Hello.
I am finetuning wav2vec “wav2vec2-large-lv60
“ using my own dataset. I followed Patrick’s tutorial (Fine-Tune Wav2Vec2 for English ASR in Hugging Face with 🤗 Transformers) and successfully finished the finetuning (thanks for very nice tutorial.)
Now, I would like to run decoding with a language model and have a few questions.
- Can we run decoding with a language model directly from huggingface?
- If not, how can I get the wave2vec model compatible to the fairseq decoding script (fairseq/examples/speech_recognition/infer.py)?
I did the following steps, but it failed:
-
Create ‘.pt’ file from the finetuning checkpoint
def save_model(my_checkpoint_path):
model = Wav2Vec2ForCTC.from_pretrained(my_checkpoint_path)
torch.save(model.state_dict(), my_model.pt) -
Decoding
I used the decoding step command from the following webpage https://github.com/pytorch/fairseq/blob/master/examples/wav2vec/README.md#evaluating-a-ctc-model
$subset=dev_other
python examples/speech_recognition/infer.py /checkpoint/abaevski/data/speech/libri/10h/wav2vec/raw --task audio_pretraining
–nbest 1 --path /path/to/model --gen-subset $subset --results-path /path/to/save/results/for/sclite --w2l-decoder kenlm
–lm-model /path/to/kenlm.bin --lm-weight 2 --word-score -1 --sil-weight 0 --criterion ctc --labels ltr --max-tokens 4000000
–post-process letter
I replaced /path/to/model with “my_model.pt”.
Then, I am getting the following error message.
Traceback (most recent call last):
File “/mount/fairseq/examples/speech_recognition/infer.py”, line 427, in
cli_main()
File “/mount/fairseq/examples/speech_recognition/infer.py”, line 423, in cli_main
main(args)
File “/mount/fairseq/examples/speech_recognition/infer.py”, line 229, in main
models, saved_cfg, task = checkpoint_utils.load_model_ensemble_and_task(
File “/mount/fairseq/fairseq/checkpoint_utils.py”, line 370, in load_model_ensemble_and_task
state = load_checkpoint_to_cpu(filename, arg_overrides)
File “/mount/fairseq/fairseq/checkpoint_utils.py”, line 304, in load_checkpoint_to_cpu
state = _upgrade_state_dict(state)
File “/mount/fairseq/fairseq/checkpoint_utils.py”, line 456, in _upgrade_state_dict
{“criterion_name”: “CrossEntropyCriterion”, “best_loss”: state[“best_loss”]}
KeyError: ‘best_loss’
When I googled it, this seems relevant to removal of the optimization history logs:
This happens because we remove the useless optimization history logs from the model to reduce the file size.

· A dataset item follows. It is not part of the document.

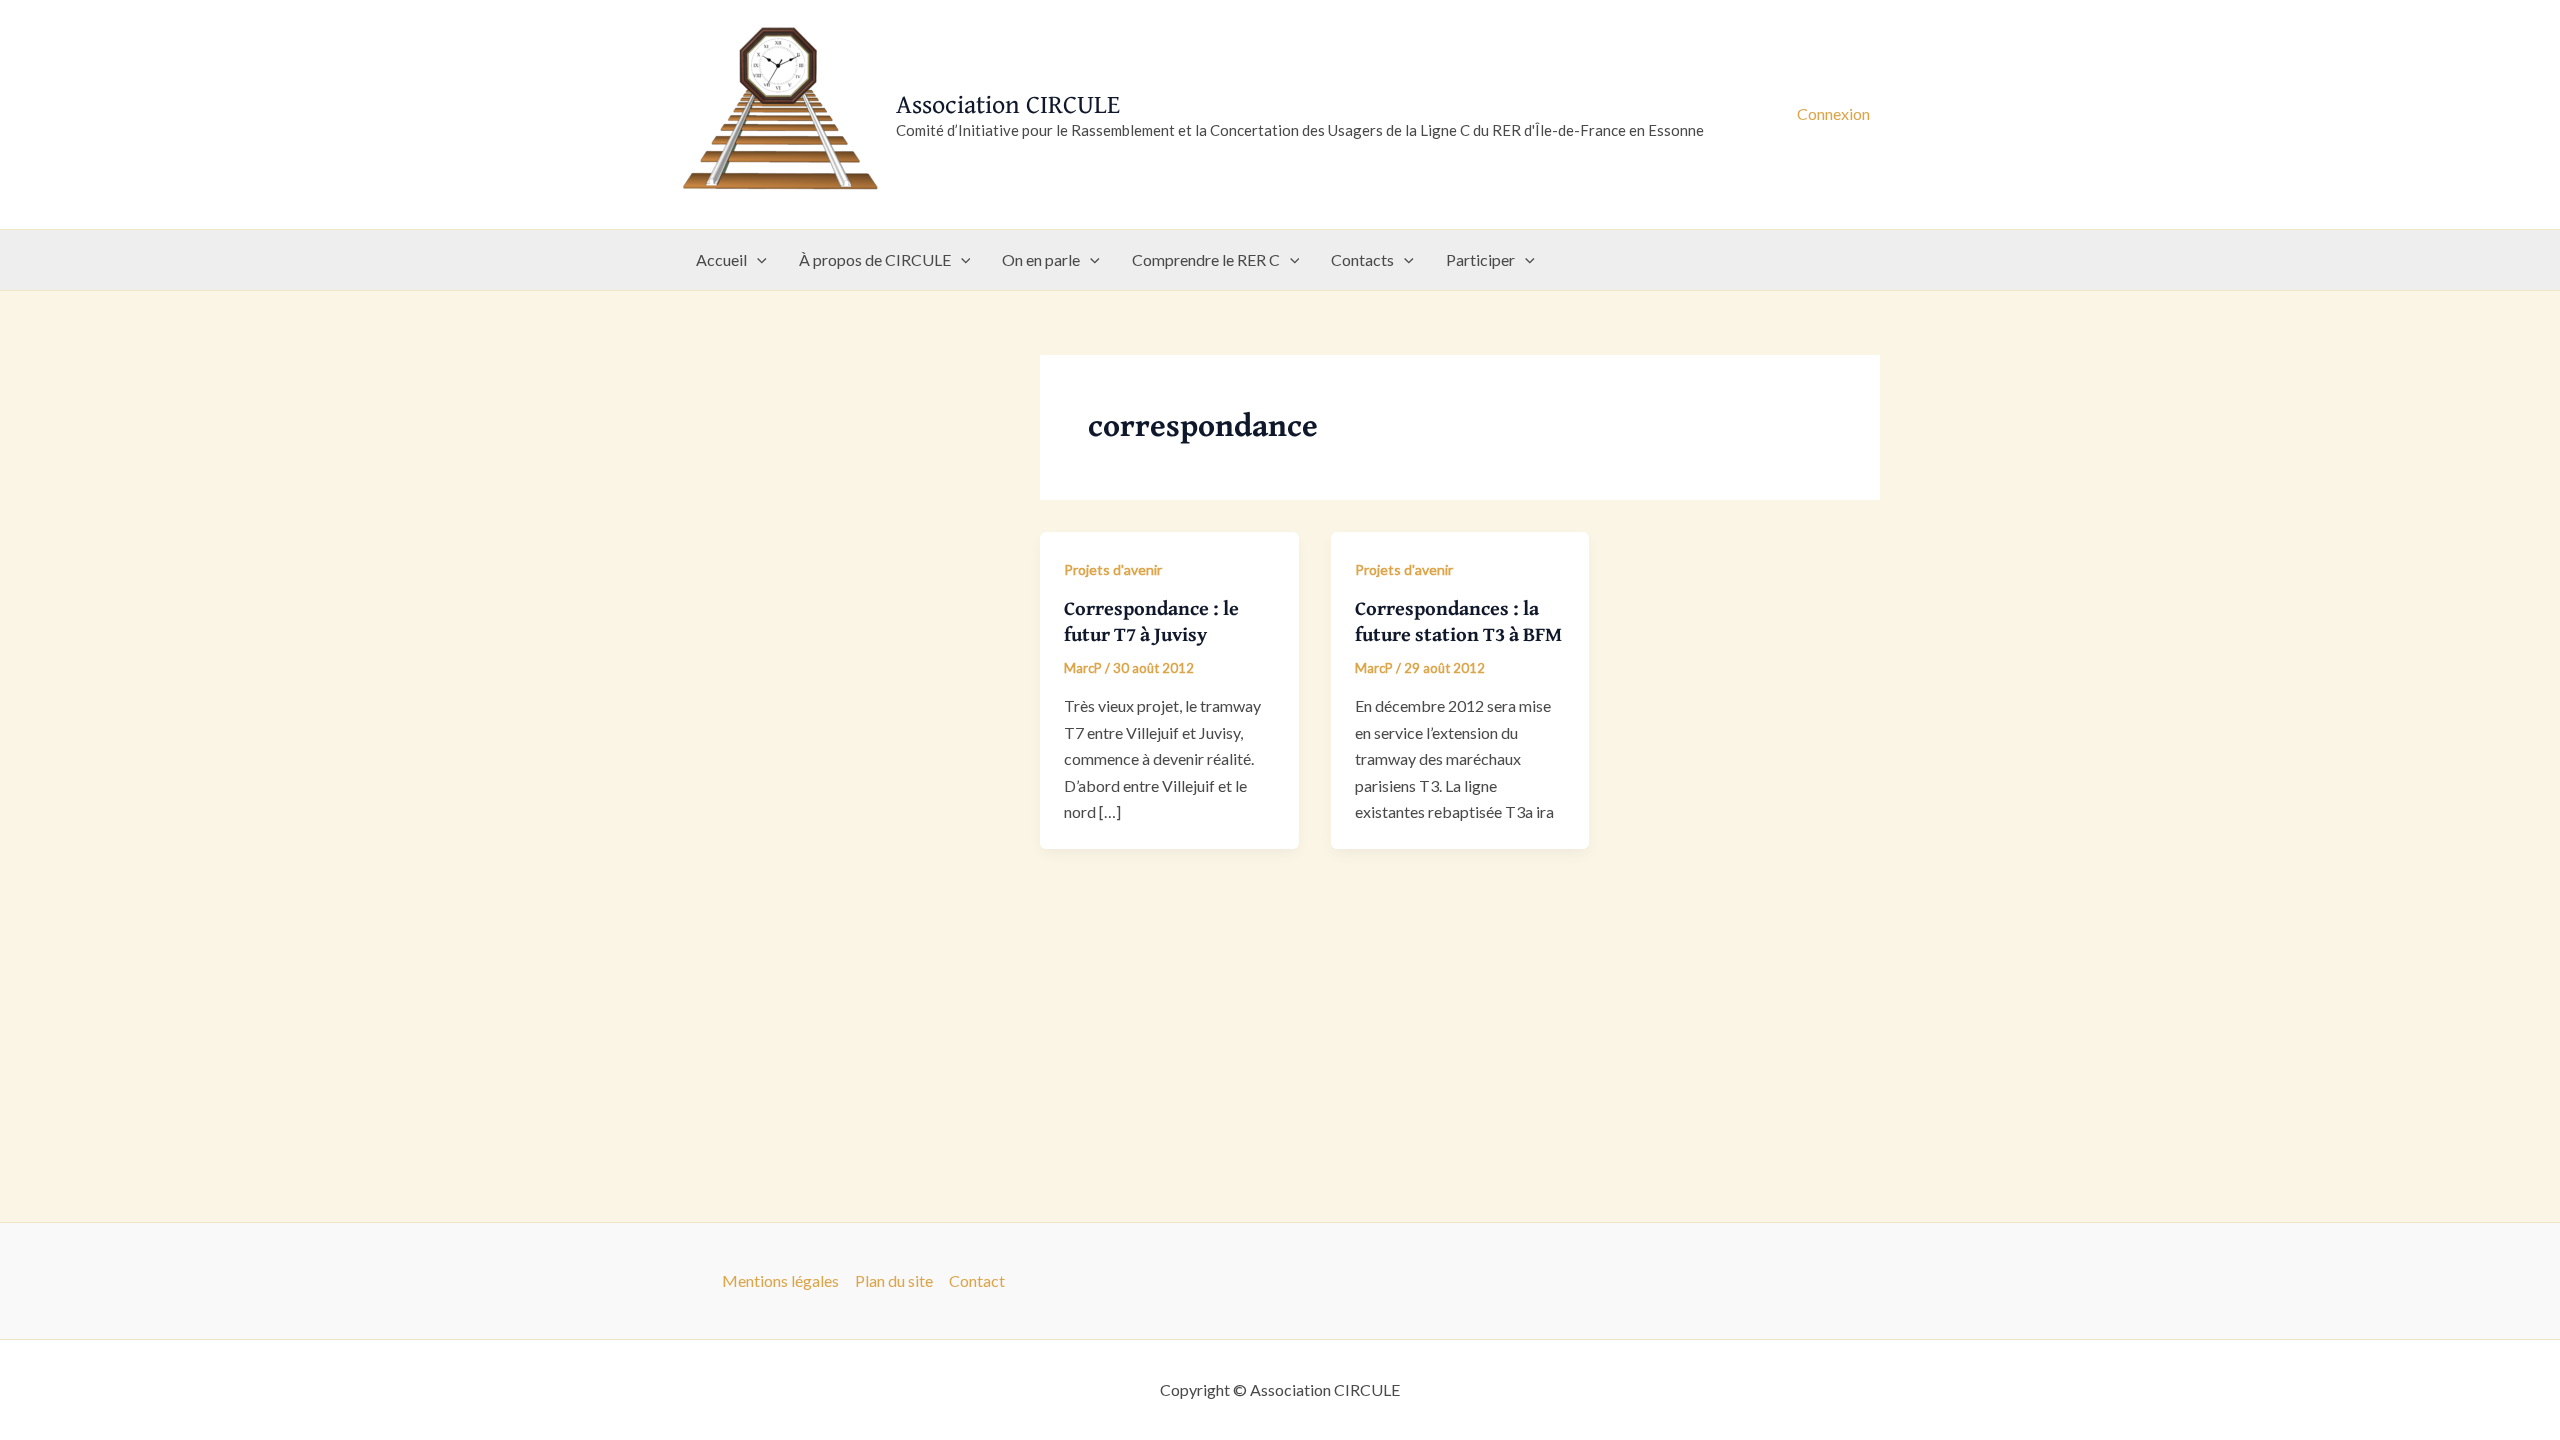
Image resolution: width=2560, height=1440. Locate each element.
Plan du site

Only the desired model weights are kept to release. As a result, if you directly load the model, error will be reported that some logs are missed.
So how can I save the finetuning model compatible to “fairseq”. Should I store the optimization history? If yes, how can I do it? Does anyone have same experience? If yes, could you please share it with me? Thank you always.